Extract the lines from the first line of the records below through the line containing "You are a GUI", inclusive, and reproduce them exactly as written.
INFORMATION PROVIDED section start
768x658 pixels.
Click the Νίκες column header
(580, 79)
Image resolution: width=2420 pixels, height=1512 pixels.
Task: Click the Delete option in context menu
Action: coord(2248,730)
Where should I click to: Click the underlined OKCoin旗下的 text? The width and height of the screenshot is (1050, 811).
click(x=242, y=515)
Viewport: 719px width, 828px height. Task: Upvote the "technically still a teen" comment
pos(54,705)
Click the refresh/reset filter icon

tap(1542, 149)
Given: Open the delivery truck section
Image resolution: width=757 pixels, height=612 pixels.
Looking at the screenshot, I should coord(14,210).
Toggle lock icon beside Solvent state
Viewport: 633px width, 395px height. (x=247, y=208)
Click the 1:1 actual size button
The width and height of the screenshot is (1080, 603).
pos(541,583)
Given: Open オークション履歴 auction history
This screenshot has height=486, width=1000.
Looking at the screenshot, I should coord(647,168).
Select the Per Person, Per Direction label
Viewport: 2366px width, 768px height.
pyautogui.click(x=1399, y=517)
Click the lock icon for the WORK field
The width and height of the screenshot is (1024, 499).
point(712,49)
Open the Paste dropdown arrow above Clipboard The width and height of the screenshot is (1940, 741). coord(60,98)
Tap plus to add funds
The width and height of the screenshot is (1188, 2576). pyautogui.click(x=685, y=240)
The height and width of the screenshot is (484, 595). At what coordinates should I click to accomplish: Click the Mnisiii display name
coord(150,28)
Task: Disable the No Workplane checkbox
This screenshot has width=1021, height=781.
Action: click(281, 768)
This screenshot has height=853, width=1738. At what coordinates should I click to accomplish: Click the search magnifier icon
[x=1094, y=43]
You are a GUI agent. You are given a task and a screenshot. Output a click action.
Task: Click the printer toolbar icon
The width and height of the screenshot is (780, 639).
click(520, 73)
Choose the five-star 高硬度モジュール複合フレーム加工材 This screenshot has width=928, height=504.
INFORMATION PROVIDED section end
*REPLY TO THE EXERCISE:*
768x658 pixels.
Click the Νίκες column header
(580, 79)
Image resolution: width=2420 pixels, height=1512 pixels.
Task: Click the Delete option in context menu
Action: coord(2248,730)
Where should I click to: Click the underlined OKCoin旗下的 text? The width and height of the screenshot is (1050, 811).
click(x=242, y=515)
Viewport: 719px width, 828px height. Task: Upvote the "technically still a teen" comment
pos(54,705)
Click the refresh/reset filter icon

tap(1542, 149)
Given: Open the delivery truck section
Image resolution: width=757 pixels, height=612 pixels.
Looking at the screenshot, I should coord(14,210).
Toggle lock icon beside Solvent state
Viewport: 633px width, 395px height. (x=247, y=208)
Click the 1:1 actual size button
The width and height of the screenshot is (1080, 603).
pos(541,583)
Given: Open オークション履歴 auction history
This screenshot has height=486, width=1000.
Looking at the screenshot, I should coord(647,168).
Select the Per Person, Per Direction label
Viewport: 2366px width, 768px height.
pyautogui.click(x=1399, y=517)
Click the lock icon for the WORK field
The width and height of the screenshot is (1024, 499).
point(712,49)
Open the Paste dropdown arrow above Clipboard The width and height of the screenshot is (1940, 741). coord(60,98)
Tap plus to add funds
The width and height of the screenshot is (1188, 2576). pyautogui.click(x=685, y=240)
The height and width of the screenshot is (484, 595). At what coordinates should I click to accomplish: Click the Mnisiii display name
coord(150,28)
Task: Disable the No Workplane checkbox
This screenshot has width=1021, height=781.
Action: click(281, 768)
This screenshot has height=853, width=1738. At what coordinates should I click to accomplish: Click the search magnifier icon
[x=1094, y=43]
You are a GUI agent. You are given a task and a screenshot. Output a click action.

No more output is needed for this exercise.